# WHAT TO WORK ON
Please return all of the entries below exactly as they are written.

(Saved entries)
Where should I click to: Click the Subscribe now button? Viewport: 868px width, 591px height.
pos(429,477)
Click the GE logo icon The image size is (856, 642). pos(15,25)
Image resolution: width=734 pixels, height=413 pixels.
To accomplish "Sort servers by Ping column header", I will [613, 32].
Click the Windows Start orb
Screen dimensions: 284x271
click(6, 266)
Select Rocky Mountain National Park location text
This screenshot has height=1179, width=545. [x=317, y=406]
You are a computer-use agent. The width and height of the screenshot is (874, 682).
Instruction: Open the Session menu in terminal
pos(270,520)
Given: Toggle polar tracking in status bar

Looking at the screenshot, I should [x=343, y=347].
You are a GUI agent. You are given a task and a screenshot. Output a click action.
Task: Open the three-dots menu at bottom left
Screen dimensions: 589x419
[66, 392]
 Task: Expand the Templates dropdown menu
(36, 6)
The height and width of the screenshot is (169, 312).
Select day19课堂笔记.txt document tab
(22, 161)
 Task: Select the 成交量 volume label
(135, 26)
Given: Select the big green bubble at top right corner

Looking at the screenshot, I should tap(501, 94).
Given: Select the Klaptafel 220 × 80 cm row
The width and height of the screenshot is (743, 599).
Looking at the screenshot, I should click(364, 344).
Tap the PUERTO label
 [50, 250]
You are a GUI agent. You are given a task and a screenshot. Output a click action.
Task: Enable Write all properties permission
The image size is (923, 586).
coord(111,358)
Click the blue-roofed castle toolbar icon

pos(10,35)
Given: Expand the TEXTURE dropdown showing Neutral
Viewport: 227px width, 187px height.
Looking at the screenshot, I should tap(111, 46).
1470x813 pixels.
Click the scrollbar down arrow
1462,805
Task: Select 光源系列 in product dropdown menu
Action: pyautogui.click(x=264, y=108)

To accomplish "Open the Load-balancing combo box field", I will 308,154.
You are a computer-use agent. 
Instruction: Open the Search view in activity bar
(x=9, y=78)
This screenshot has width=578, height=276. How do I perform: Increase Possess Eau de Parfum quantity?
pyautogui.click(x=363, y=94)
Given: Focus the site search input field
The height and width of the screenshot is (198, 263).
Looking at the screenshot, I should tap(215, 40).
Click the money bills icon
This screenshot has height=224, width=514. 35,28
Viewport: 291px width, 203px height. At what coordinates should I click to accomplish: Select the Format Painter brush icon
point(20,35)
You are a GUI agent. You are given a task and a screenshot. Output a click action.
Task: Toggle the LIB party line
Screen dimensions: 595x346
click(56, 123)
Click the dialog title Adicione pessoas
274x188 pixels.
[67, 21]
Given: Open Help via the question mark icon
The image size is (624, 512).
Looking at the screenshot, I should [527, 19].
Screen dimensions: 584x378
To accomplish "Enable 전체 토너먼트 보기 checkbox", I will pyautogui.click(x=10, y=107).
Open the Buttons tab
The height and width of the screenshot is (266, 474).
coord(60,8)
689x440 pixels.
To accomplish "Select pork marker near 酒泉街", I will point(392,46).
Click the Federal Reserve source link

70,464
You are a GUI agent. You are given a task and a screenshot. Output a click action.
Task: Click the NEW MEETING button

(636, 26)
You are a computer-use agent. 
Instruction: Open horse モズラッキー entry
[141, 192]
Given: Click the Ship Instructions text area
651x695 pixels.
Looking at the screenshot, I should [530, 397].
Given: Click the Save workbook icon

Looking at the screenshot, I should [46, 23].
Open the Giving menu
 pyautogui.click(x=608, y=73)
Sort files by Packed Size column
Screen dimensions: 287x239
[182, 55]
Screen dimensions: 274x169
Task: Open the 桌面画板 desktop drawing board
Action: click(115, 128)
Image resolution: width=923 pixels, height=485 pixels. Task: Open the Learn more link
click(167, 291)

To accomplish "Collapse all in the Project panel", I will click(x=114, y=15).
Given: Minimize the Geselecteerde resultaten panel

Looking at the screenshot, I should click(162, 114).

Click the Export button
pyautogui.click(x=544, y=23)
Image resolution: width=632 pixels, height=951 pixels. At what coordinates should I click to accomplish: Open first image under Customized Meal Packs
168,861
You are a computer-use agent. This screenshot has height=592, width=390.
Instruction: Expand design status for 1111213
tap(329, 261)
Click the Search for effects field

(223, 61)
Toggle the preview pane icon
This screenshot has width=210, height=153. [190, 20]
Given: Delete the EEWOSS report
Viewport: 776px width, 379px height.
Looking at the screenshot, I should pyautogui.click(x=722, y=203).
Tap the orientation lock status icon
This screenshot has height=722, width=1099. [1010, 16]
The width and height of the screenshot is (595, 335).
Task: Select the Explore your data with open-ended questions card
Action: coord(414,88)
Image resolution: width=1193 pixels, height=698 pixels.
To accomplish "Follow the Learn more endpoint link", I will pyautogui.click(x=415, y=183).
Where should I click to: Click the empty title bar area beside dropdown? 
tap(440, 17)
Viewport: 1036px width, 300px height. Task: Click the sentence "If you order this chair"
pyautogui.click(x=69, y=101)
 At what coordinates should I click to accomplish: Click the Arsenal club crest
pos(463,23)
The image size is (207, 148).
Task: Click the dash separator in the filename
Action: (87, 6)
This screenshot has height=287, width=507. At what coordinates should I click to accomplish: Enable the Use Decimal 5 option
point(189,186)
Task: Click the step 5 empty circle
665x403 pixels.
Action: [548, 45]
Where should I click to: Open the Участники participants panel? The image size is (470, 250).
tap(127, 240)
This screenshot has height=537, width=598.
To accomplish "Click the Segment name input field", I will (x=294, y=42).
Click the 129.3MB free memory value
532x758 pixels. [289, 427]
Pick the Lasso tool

# ANSWER TO THIS PROBLEM
Where should I click to: Click the Subscribe now button? Viewport: 868px width, 591px height.
pos(429,477)
Click the GE logo icon The image size is (856, 642). pos(15,25)
Image resolution: width=734 pixels, height=413 pixels.
To accomplish "Sort servers by Ping column header", I will [613, 32].
Click the Windows Start orb
Screen dimensions: 284x271
click(6, 266)
Select Rocky Mountain National Park location text
This screenshot has height=1179, width=545. [x=317, y=406]
You are a computer-use agent. The width and height of the screenshot is (874, 682).
Instruction: Open the Session menu in terminal
pos(270,520)
Given: Toggle polar tracking in status bar

Looking at the screenshot, I should [x=343, y=347].
You are a GUI agent. You are given a task and a screenshot. Output a click action.
Task: Open the three-dots menu at bottom left
Screen dimensions: 589x419
[66, 392]
 Task: Expand the Templates dropdown menu
(36, 6)
The height and width of the screenshot is (169, 312).
Select day19课堂笔记.txt document tab
(22, 161)
 Task: Select the 成交量 volume label
(135, 26)
Given: Select the big green bubble at top right corner

Looking at the screenshot, I should tap(501, 94).
Given: Select the Klaptafel 220 × 80 cm row
The width and height of the screenshot is (743, 599).
Looking at the screenshot, I should click(364, 344).
Tap the PUERTO label
 [50, 250]
You are a GUI agent. You are given a task and a screenshot. Output a click action.
Task: Enable Write all properties permission
The image size is (923, 586).
coord(111,358)
Click the blue-roofed castle toolbar icon

pos(10,35)
Given: Expand the TEXTURE dropdown showing Neutral
Viewport: 227px width, 187px height.
Looking at the screenshot, I should tap(111, 46).
1470x813 pixels.
Click the scrollbar down arrow
1462,805
Task: Select 光源系列 in product dropdown menu
Action: pyautogui.click(x=264, y=108)

To accomplish "Open the Load-balancing combo box field", I will 308,154.
You are a computer-use agent. 
Instruction: Open the Search view in activity bar
(x=9, y=78)
This screenshot has width=578, height=276. How do I perform: Increase Possess Eau de Parfum quantity?
pyautogui.click(x=363, y=94)
Given: Focus the site search input field
The height and width of the screenshot is (198, 263).
Looking at the screenshot, I should tap(215, 40).
Click the money bills icon
This screenshot has height=224, width=514. 35,28
Viewport: 291px width, 203px height. At what coordinates should I click to accomplish: Select the Format Painter brush icon
point(20,35)
You are a GUI agent. You are given a task and a screenshot. Output a click action.
Task: Toggle the LIB party line
Screen dimensions: 595x346
click(56, 123)
Click the dialog title Adicione pessoas
274x188 pixels.
[67, 21]
Given: Open Help via the question mark icon
The image size is (624, 512).
Looking at the screenshot, I should [527, 19].
Screen dimensions: 584x378
To accomplish "Enable 전체 토너먼트 보기 checkbox", I will pyautogui.click(x=10, y=107).
Open the Buttons tab
The height and width of the screenshot is (266, 474).
coord(60,8)
689x440 pixels.
To accomplish "Select pork marker near 酒泉街", I will point(392,46).
Click the Federal Reserve source link

70,464
You are a GUI agent. You are given a task and a screenshot. Output a click action.
Task: Click the NEW MEETING button

(636, 26)
You are a computer-use agent. 
Instruction: Open horse モズラッキー entry
[141, 192]
Given: Click the Ship Instructions text area
651x695 pixels.
Looking at the screenshot, I should [530, 397].
Given: Click the Save workbook icon

Looking at the screenshot, I should [46, 23].
Open the Giving menu
 pyautogui.click(x=608, y=73)
Sort files by Packed Size column
Screen dimensions: 287x239
[182, 55]
Screen dimensions: 274x169
Task: Open the 桌面画板 desktop drawing board
Action: click(115, 128)
Image resolution: width=923 pixels, height=485 pixels. Task: Open the Learn more link
click(167, 291)

To accomplish "Collapse all in the Project panel", I will click(x=114, y=15).
Given: Minimize the Geselecteerde resultaten panel

Looking at the screenshot, I should click(162, 114).

Click the Export button
pyautogui.click(x=544, y=23)
Image resolution: width=632 pixels, height=951 pixels. At what coordinates should I click to accomplish: Open first image under Customized Meal Packs
168,861
You are a computer-use agent. This screenshot has height=592, width=390.
Instruction: Expand design status for 1111213
tap(329, 261)
Click the Search for effects field

(223, 61)
Toggle the preview pane icon
This screenshot has width=210, height=153. [190, 20]
Given: Delete the EEWOSS report
Viewport: 776px width, 379px height.
Looking at the screenshot, I should pyautogui.click(x=722, y=203).
Tap the orientation lock status icon
This screenshot has height=722, width=1099. [1010, 16]
The width and height of the screenshot is (595, 335).
Task: Select the Explore your data with open-ended questions card
Action: coord(414,88)
Image resolution: width=1193 pixels, height=698 pixels.
To accomplish "Follow the Learn more endpoint link", I will pyautogui.click(x=415, y=183).
Where should I click to: Click the empty title bar area beside dropdown? 
tap(440, 17)
Viewport: 1036px width, 300px height. Task: Click the sentence "If you order this chair"
pyautogui.click(x=69, y=101)
 At what coordinates should I click to accomplish: Click the Arsenal club crest
pos(463,23)
The image size is (207, 148).
Task: Click the dash separator in the filename
Action: (87, 6)
This screenshot has height=287, width=507. At what coordinates should I click to accomplish: Enable the Use Decimal 5 option
point(189,186)
Task: Click the step 5 empty circle
665x403 pixels.
Action: [548, 45]
Where should I click to: Open the Участники participants panel? The image size is (470, 250).
tap(127, 240)
This screenshot has height=537, width=598.
To accomplish "Click the Segment name input field", I will (x=294, y=42).
Click the 129.3MB free memory value
532x758 pixels. [289, 427]
Pick the Lasso tool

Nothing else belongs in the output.